Up for consideration, creative expression

August 2, 2008



Banging on a piano keyboard with canned hams might be cacophonous to some and it might appeal to the music lover in others. But is there a line something has to cross before it’s considered art?

Take the construction paper turkey you’ll be handed by your kids this Thanksgiving. Is that art? If so, is it worthy of display in a place other than your fridge? Would you fund a gallery exhibit to show that crayon creation to the well-heeled on Newbury Street?

If not, where’s the line?

Is the brand of baseball that Manny Ramirez plays artistic? It’s certainly not streamlined and efficient.

What about graffiti? People are killing each other over paint in Los Angeles this week, but in other areas of the world graffiti is an accepted form of artistic expression that doesn’t connote violence.

When I first entered the city of Paris by train, my hackles went up. Everywhere I looked there was a different spray-painted design. On walls, on buildings, on fences, on the ground, and even on the train in which I traveled.

“But this is Paris,” I thought. “THE city of culture and good taste and artistic expression. The Louvre is housed here for god’s sake.”

So I accepted graffiti as art for the first time in my life.

A recent Flickr photo taken by Steve Garfield challenged my established (at least for four years now) stance on graffiti as art. The shot was of a painted sidewalk in Steve’s neighborhood. Here’s the shot and a link to Steve’s Flickr account….

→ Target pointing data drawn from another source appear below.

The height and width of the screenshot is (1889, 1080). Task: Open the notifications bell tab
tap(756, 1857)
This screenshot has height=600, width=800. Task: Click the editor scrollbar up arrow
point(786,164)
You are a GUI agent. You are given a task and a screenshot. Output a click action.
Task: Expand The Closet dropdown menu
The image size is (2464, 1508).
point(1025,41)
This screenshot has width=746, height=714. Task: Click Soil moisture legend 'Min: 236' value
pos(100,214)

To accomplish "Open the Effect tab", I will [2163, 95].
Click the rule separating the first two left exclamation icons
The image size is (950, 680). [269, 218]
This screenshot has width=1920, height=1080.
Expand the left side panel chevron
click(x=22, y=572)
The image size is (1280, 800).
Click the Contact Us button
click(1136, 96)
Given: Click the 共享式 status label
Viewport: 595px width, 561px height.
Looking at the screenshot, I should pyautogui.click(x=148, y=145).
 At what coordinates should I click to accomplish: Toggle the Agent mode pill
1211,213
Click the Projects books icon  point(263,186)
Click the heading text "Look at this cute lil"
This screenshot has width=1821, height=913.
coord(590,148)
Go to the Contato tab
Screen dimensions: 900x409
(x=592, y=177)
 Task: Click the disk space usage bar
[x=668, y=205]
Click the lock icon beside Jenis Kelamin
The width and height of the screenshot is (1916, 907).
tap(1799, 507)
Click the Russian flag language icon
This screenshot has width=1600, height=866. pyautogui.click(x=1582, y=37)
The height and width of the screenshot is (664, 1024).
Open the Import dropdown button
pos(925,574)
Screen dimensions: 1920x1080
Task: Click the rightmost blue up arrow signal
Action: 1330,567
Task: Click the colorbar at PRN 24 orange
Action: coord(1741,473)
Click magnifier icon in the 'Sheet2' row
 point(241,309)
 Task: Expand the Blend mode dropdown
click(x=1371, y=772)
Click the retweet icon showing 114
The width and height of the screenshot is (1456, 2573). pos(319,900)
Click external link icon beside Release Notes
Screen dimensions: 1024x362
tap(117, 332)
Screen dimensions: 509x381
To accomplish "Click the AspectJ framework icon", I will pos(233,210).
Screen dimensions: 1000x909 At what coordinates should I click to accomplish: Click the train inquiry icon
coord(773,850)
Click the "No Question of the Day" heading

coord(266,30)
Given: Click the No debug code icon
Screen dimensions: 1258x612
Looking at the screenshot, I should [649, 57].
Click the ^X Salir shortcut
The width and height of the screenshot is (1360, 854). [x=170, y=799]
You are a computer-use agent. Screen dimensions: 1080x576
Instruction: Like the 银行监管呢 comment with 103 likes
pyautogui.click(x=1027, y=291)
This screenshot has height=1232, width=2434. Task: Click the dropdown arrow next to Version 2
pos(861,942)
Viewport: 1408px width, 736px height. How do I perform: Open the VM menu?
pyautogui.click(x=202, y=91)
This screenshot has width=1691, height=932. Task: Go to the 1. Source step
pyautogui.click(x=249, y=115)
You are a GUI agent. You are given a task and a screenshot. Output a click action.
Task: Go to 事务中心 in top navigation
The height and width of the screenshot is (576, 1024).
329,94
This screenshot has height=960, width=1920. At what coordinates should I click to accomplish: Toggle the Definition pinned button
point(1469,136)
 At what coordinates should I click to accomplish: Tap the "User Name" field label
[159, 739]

See the full-size version HERE.

See more of Steve’s work here.

In his description, he contends that the painting on the sidewalk isn’t art. Others comment as well and the field is currently leaning against Steve and toward paint anywhere as artistic expression.

But if we continue down that slope, are the highway passing lines art? What about sky-writers’ work? Where does it stop? Does art have to be the creation of one person? Does it have to be only in certain media or locations?

What about the people who dress in white and put on mime make-up and torture little kids in public parks? Aren’t they artists?

I know I’ve asked a lot of questions but the beauty I find in art is that it’s open to so much interpretation. For each piece of crap construction-paper turkey, there’s a creation that shines as the product of true talent.

And if the person who painted the sidewalk in Steve’s community goes on to have an exhibit at the MFA or MOMA, does that validate his earlier work? What about the person who ‘tagged’ the concrete underpass on the Mass Pike? What if the only thing he ever scrawls again is his name on his parole form…was that earlier work worthless?

Ultimately, the expression of an idea or concept or image is what many of us are trying to achieve. Whether we do it with ink or paint or word or electrons, nobody can take away the fulfillment we get from trying. And nobody but the creator of an expression can really say if they’re trying to create art or just some random markings on a sidewalk in Jamaica Plain.